Susan McNeil Sweetgrass Writer FORT VERMILION

Volume

17

Issue

11

Year

2010

Life in remote Fort Vermilion, a mostly Métis community about nine hours north of Edmonton, helped a former resident become a successful software designer.

 “When building software you constantly need to communicate what’s in your head to others. If you’re not an effective communicator, you’re not an effective entrepreneur, manager, or software developer. I can trace my ability to communicate back to what I first learned in high school,” said Dwayne Mercredi, partner in Invisible Software, which operates under the name Attassa.

Taking math through Distance Learning on computer also helped. Since he was a whiz at math and the computer-based course allowed him to work at his own pace, he completed Math 20, 30 and 31 in Grade 11.

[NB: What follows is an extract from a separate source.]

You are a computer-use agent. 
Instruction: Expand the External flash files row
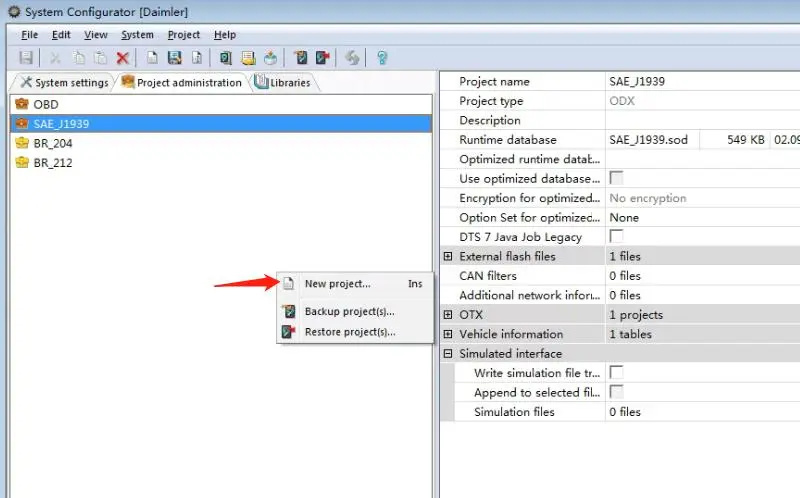[448, 257]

It also taught him the value of working independently.
“In the process I learned how to teach myself something substantial and how much I can get done if I just jump ahead on my own initiative – I didn’t have to wait for someone else to tell me to do the work, I should just do it,” he said.

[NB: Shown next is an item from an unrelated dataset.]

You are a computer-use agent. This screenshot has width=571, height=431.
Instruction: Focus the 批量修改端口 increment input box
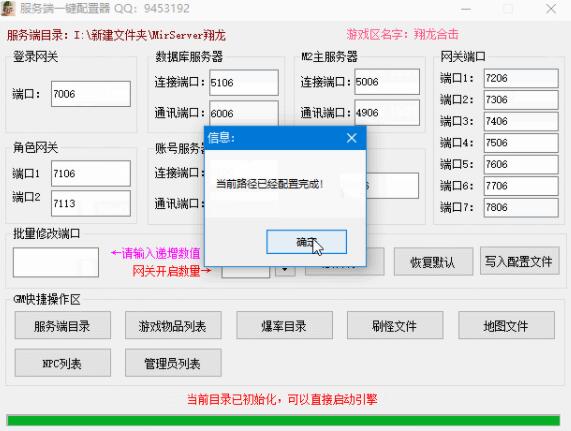(56, 262)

“When I got out of school I was ready to jump into a startup and test myself and what I knew in the real world. This mindset has been absolutely essential when building my own company, because now I truly have no-one to tell me what I should do; I need to figure that out as I go.”

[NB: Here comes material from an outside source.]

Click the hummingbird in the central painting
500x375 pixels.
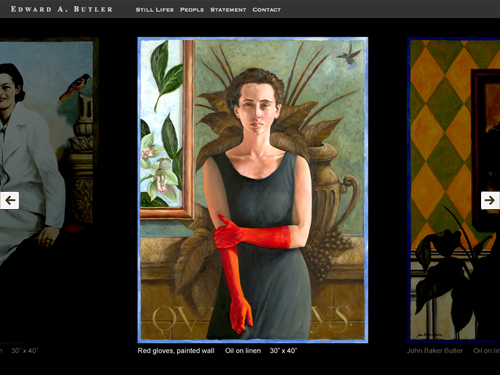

One of the recent successful ventures Attassa has had is selling the application Whole Contacts for iPhone or iPad. It is billed as the “fastest and easiest way to manage the communications with your email, Facebook and Twitter contacts.”

Invisible Software, founded with partners Rod Frey and David Quail, is working on ways to improve usage of email, specifically Microsoft’s Outlook, the default service used by the business community.

“The initial vision was to fix problems with email-based collaboration but we’ve since refocused on helping other companies easily bring their apps right into Microsoft Outlook and email,” said Mercredi, in an email interview from his home in Seattle.

While there has been consumer demand for exactly that type of service, companies haven’t acted on it because it is “difficult and costly.”

“We’ve made it quick and easy,” said Mercredi.

It lets users find any email, attachment, Facebook update with a few taps no matter how old it is. Whole Contacts shows all contacts, whether email, Facebook or Twitter, in one place. It can also be hooked up to where ever a cell phone is.

Mercredi is the eldest son of Wayne (Butch) and Pat Mercredi, life-long residents of Fort Vermilion.

Mercredi would like his sons to experience a more Canadian lifestyle, snow, spending time in the bush and playing hockey but given the concentration of the technology industry in the western US, Mercredi said he, wife Shawna and four boys will remain residents of the US for a while.

While software can be created wherever there is fast Internet, it almost always takes a team. And right now, Mercredi is in the right place.